The United States has condemned the abduction by Daesh of dozens of Assyrian Christians in Syria and demanded their immediate release.
It was the first mass kidnapping of Christians in the war-torn country.
The abduction of at least 90 Christians appeared to be in retaliation for a major Kurdish offensive aimed at recapturing nearby villages, the Syrian Observatory for Human Rights said Tuesday.
"Daesh's latest targeting of a religious minority is only further testament to its brutal and inhumane treatment of all those who disagree with its divisive goals and toxic beliefs," US State Department spokeswoman Jen Psaki said, using another acronym for Daesh.
"Daesh continues to exact its evil upon innocents of all faiths, and the majority of its victims have been Muslims," she added in a statement.
She added: "To bring an end to these daily horrors, we remain committed to leading the international coalition to degrade and defeat Daesh and to working towards a negotiated political solution that stops the bloodshed and secures a future of freedom, justice, and dignity for all Syrians."
The Britain-based Syrian Observatory for Human Rights said Daesh kidnapped the Assyrians on Monday after seizing two villages, Tal Shamiram and Tal Hermuz, in Hassakeh province from the control of the Kurdish People's Protection Units (YPG).
The group had no immediate details on those kidnapped, including whether women and children were among them, or where they were being held.
"The jihadists attacked the two villages in retaliation against the Kurds, who four days ago launched a bid backed by the US-led coalition to reclaim villages around Tal Hamis, also in Hassakeh province," said Observatory director Rami Abdel Rahman.
"The fighting around Tal Hamis has killed at least 132 jihadists in four days, and four YPG fighters on Tuesday alone," he added.
"A fifth man, a Westerner who had travelled into Syria to fight alongside the YPG, was also killed."
There were just 30,000 Assyrians in Syria before the ountry's conflict erupted in March 2011, with most of them living throughout Hassakeh province.
They represent a tiny percentage of the country's overall pre-war Christian population, which numbered around 1.2 million people.
- Churches destroyed -
After Daesh attacked the two villages as well as the nearby town of Tal Tamr, which remains under Kurdish control, the jihadists set fire to a church there and then installed fighters in the remains of the building, an activist network reported.
The US-led coalition fighting Daesh, which has backed Kurdish forces battling the group, then bombed the building on Monday, destroying it and killing Daesh militants inside, said the Syrian Revolution General Commission.

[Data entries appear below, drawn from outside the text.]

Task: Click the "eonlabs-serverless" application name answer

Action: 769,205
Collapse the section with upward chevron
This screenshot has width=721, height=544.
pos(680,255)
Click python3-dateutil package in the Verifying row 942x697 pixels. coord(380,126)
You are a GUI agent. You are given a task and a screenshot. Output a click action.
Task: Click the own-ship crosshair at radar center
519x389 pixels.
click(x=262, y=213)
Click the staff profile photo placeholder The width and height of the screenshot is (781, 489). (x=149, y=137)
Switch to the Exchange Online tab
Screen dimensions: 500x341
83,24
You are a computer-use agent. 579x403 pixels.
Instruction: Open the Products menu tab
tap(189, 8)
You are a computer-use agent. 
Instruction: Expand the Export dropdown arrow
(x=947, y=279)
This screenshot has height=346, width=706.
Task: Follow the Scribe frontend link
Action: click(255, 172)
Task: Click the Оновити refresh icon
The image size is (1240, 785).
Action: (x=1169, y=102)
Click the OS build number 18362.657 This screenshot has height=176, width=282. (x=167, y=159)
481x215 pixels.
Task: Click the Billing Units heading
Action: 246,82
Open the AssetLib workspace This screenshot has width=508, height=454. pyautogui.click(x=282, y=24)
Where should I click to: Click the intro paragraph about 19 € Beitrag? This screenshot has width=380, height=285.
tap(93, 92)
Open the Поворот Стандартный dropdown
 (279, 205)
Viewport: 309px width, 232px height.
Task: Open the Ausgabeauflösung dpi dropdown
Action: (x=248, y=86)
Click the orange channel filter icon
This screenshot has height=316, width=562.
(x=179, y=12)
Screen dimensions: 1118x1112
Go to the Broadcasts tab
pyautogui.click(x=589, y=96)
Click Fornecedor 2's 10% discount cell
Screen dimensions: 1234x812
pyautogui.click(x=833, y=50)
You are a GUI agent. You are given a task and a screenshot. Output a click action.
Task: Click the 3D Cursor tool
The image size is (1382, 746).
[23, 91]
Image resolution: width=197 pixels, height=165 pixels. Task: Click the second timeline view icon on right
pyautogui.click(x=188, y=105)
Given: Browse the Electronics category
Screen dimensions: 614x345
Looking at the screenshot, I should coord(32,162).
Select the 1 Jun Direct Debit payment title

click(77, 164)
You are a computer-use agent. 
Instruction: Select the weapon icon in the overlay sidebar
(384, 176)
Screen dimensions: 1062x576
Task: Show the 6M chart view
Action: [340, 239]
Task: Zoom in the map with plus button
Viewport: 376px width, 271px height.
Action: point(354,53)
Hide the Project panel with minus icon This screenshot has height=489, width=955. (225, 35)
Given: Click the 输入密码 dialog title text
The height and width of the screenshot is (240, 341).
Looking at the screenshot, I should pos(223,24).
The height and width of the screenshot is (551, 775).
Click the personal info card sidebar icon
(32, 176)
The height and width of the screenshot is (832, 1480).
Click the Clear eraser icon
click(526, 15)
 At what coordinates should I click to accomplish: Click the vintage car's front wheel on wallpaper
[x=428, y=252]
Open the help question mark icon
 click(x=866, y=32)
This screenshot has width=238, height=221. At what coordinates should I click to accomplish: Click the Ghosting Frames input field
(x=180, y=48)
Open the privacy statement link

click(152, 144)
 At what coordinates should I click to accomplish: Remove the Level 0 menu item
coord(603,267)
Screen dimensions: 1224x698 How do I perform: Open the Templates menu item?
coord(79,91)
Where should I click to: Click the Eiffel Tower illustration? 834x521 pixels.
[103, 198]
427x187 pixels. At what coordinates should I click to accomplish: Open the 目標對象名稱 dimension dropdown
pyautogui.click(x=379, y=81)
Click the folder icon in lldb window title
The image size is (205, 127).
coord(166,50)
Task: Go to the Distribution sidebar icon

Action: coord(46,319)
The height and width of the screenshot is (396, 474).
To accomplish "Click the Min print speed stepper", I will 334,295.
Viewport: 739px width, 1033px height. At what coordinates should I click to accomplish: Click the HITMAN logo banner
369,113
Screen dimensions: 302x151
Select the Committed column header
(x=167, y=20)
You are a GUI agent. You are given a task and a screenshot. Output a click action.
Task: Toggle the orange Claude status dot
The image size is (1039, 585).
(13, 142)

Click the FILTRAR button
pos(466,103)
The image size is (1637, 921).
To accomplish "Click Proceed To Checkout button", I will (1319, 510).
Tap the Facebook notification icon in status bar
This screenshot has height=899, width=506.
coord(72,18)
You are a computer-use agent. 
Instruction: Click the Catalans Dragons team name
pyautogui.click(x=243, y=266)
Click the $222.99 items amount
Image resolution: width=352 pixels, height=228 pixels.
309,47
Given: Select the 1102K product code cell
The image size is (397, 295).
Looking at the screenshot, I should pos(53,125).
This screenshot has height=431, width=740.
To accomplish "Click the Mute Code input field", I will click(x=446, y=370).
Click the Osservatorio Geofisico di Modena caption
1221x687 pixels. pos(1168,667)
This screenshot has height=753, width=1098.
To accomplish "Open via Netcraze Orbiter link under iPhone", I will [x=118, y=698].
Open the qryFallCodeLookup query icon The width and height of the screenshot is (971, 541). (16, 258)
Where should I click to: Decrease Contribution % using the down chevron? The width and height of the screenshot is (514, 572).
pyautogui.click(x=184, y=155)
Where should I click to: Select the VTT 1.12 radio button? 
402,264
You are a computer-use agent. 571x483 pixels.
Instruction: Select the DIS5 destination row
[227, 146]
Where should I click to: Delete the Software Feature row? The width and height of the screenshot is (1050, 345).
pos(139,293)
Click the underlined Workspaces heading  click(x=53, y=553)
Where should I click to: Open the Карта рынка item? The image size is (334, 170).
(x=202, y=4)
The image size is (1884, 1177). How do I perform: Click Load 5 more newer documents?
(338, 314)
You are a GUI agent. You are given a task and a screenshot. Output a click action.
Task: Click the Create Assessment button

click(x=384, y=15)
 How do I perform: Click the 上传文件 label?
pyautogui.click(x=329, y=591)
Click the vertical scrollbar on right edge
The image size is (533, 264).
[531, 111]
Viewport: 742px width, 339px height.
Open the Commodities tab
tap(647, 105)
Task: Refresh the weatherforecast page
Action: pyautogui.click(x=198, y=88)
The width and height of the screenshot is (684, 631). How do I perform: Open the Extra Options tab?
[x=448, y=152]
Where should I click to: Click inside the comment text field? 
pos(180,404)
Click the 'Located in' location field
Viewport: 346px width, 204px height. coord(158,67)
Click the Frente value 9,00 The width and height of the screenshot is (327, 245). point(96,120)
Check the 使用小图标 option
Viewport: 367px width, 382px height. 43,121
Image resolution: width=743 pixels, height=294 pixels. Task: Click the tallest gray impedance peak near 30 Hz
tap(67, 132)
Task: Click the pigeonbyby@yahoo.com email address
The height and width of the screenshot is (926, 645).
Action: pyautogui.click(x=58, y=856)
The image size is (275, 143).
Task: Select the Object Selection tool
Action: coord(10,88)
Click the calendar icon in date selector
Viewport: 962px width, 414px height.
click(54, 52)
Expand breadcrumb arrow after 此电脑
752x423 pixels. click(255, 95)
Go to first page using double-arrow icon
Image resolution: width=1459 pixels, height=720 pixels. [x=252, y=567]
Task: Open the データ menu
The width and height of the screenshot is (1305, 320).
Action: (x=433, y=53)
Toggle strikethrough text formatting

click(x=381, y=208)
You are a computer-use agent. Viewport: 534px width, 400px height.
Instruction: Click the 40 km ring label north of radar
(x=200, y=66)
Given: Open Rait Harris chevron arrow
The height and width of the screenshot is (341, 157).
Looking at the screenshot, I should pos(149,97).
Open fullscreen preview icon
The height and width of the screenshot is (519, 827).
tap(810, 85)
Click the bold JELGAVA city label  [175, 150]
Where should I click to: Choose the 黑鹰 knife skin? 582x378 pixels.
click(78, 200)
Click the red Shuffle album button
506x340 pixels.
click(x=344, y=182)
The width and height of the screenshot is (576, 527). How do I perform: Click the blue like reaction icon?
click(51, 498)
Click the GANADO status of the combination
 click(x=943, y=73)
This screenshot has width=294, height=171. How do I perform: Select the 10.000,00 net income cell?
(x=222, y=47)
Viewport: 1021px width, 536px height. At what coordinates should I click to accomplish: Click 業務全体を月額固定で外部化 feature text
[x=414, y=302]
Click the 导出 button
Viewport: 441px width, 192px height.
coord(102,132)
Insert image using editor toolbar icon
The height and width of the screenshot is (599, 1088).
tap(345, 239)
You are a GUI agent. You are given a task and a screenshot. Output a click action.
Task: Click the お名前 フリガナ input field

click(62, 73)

Control of Hassakeh province is largely divided between Kurdish forces, who in some places patrol with regime troops, and Daesh fighters.
Since recapturing the strategic border town of Kobane in Aleppo from Daesh fighters on January 26, YPG forces have taken dozens of nearby villages.
They have also seized 19 villages from Daesh in Raqa, where the jihadist group has its de facto capital, and another 30 villages and hamlets in Hassakeh.
The Kurdish advances have been aided by the US-led air strikes, including a series in Hassakeh on Monday that killed at least 14 IS fighters, the Observatory said.
The mass Daesh abduction of Assyrians appeared to be the first of its kind in Syria, but the group has become infamous for its abuses, including the mass kidnapping of minority Kurdish Yazidis in Iraq.
It also abducted dozens of Kurdish students in Syria last year, freeing them only after months in captivity.
The group has destroyed Christian shrines and churches in the territory it controls in Syria and Iraq, and demanded a tax known as jizya from Christians who remain in its self-declared Islamic "caliphate".
It regularly refers to Christians as "crusaders," and has carried out brutal executions of foreigners held hostage in Syria.
Last week, the group's Libyan branch released a video showing the gruesome beheading of 21 mostly Egyptian Coptic Christians.
Pope Francis expressed "extreme sadness" over those killings.
The pontiff has frequently warned of the plight of the dwindling number of Christians in the Middle East.